▶ **Petunjuk Tugas**
Kutiplah bagian teks tentang asal-usul pondok pesantren di bawah ini, mulai dari "Kalau dilihat menhgenai" sampai dengan "agama secara tekstual.".

▶ **Teks Bacaan**
+---+

Pada umumnya awal berdiri pondok pesantren adalah sangat sederhana, kegiatan pembelajaran biasanya diselenggarakan di langgar (musholla) atau masjid, lama kelamaan pengajian ini berkembang seiring dengan pertumbuhan jumlah santri dan pelebaran tempat belajar sampai menjadi sebuah lembaga yang unik yang disebut pesantren.

Di dalam buku Sejarah Pendidikan Islam dituangkan bahwa Maulana Malim Ibrahim berhasil mencetak kader mubaligh selama 20 tahun. Wali-wali lain adalah murid daripada Malik Ibrahim yang digembleng dengan pendidikan sistem pondok pesantren.

Kedua, pondok pesantren berawal sejak zaman Nabi Muhammad SAW masih hidup. Dalam awal kalinya, dakwah Nabi SAW melakukannya dengan sembunyi-sembunyi dengan peserta kelompok orang-orang dilakukannya di rumah-rumah seperti yang dicatat dalam sejarah, Arqom bin Abi Arqom, sekelompok dalam assabiqunal awwalun (orang-orang terdahulu) inilah yang kelak yang menjadi perintis dan pembuka jalan penyebaran Agama Islam di Arab, Afrika dan akhirnya menyebar ke seluruh dunia.

Ketiga, pondok pesantren merupakan hasil adopsi Hindu dan Budha, sebagaimana diketahui, sewaktu Islam dan berkembang di Pulau Jawa, telah ada pengaruh Hindu dan Budha, yang menggunakan sistem biara, dan asrama sebagai tempat pendeta dan biksu melakukan kegiatan pembelajaran kepada para pengikutnya.

Di dalam buku Sejarah Pendidikan Islam diterangkan bahwa orang-orang yang mula-mula masuk Islam (Assabiqunal awwalun), dan mereka secara langsung diajar dan dididik oleh Nabi untuk menjadi muslim, dan siap menerima dan melaksanakan petunjuk dan perintah Allah yang akan turun kemudian. Pada tahap awal ini, pusat kegiatan pendidikan Islam diselenggarakan secara tersembunyi di rumah Arqom bin Abi Arqom.

Berdasarkan fakta bahwa jauh sebelum Islam datang ke Indonesia, lembaga pondok pesantren pada masa itu, dimaksudkan sebagai tempat pengajaran ajaran-ajaran agama Hindu. Fakta lain yang menunjukkan bahwa pondok pesantren berasal bukan dari tradisi Islam adalah tidak ditemukan lembaga Pondok Pesantren di Negara-negara Islam lainnya.

Kalau dilihat menhgenai produk atau alumni dari pendidikan pondok pesantren bersifat kolot pada saat itu. Menurut Geertz bahwa sifat kekolotan itu ialah penerimaan mereka terhadap elemen-elemen sinkretis yang bertentangan dengan Islam atau dapat juga pemahaman agama secara tekstual.

+---+

▶ **Bahan yang Disediakan**
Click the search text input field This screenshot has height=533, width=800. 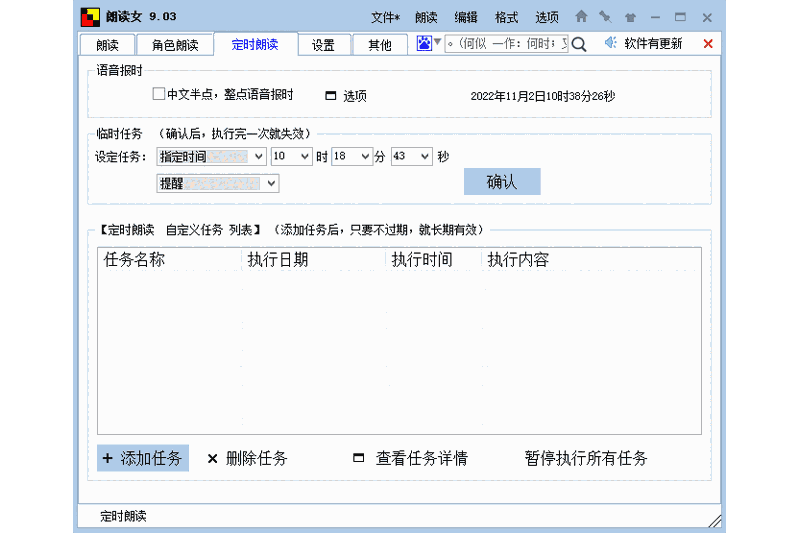click(x=505, y=44)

+---+

▶ **Penyelesaian Tugas**
Kalau dilihat menhgenai produk atau alumni dari pendidikan pondok pesantren bersifat kolot pada saat itu. Menurut Geertz bahwa sifat kekolotan itu ialah penerimaan mereka terhadap elemen-elemen sinkretis yang bertentangan dengan Islam atau dapat juga pemahaman agama secara tekstual.